On December 10, the GW School of Nursing’s Center for Health Policy and Media Engagement, Sigma Theta Tau International (the nursing honor society), and the University of Tennessee Knoxville College of Nursing co-hosted their second annual Media Summit for Nursing Organizations.
This year’s virtual Media Summit convened leaders from 20 nursing organizations seeking to improve the representation of nurses in the media and enhance their media engagement skills. The participants discussed challenges and successes they have had implementing lessons from last year’s Summit. GW Nursing Dean Pamela Jeffries gave the Summit’s opening remarks in which she emphasized the importance of this work being done to improve nurses’ representation and voices in the media and the school’s commitment to furthering this work.
Other topics of the lively discussion included the best ways to redirect media requests or interviews that are attempting to portray nurses in a stereotypical way.
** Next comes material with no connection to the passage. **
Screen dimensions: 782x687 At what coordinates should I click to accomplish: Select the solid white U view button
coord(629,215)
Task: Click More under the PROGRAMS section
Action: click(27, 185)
Participants suggested that when nurses are interviewed about COVID-19, they are often portrayed as heroes, victims, or strictly bedside caregivers. Rarely does the media show nurses as well-rounded leaders in healthcare, research, and policy.
At this year’s Summit, the panel consisted of two journalists: Sheree Crute, director of communications at the National Institute for Health Care Management Foundation, and Courtney Stewart, vice president of strategic communications at Missouri Foundation for Health. These esteemed journalists engaged in discussions with nursing leaders about how to navigate the current polarized media environment.
Ms. Crute advised the organizations that “sitting comfortably in the center is almost not possible,” so consider what you are willing to say and what you are willing to be known for. As she stated, “Nurses have important stories. Finding people who can tell it factually, effectually, and efficiently is the challenge.” To have the greatest impact, Ms. Stewart advised organizations to hone in on their specific audiences based on their niche or comparative advantage. Responding to the many participants who expressed wanting to see the media’s narrative around nurses change, she said that it is partially up to nurses and nursing organizations to pivot the narrative, share unlikely stories, and open doors with journalists that will allow for the bigger healthcare and health policy conversations that nurses want to have.
The GW Nursing Center for Health Policy and Media Engagement looks forward to continuing these conversations and partnerships in 2021.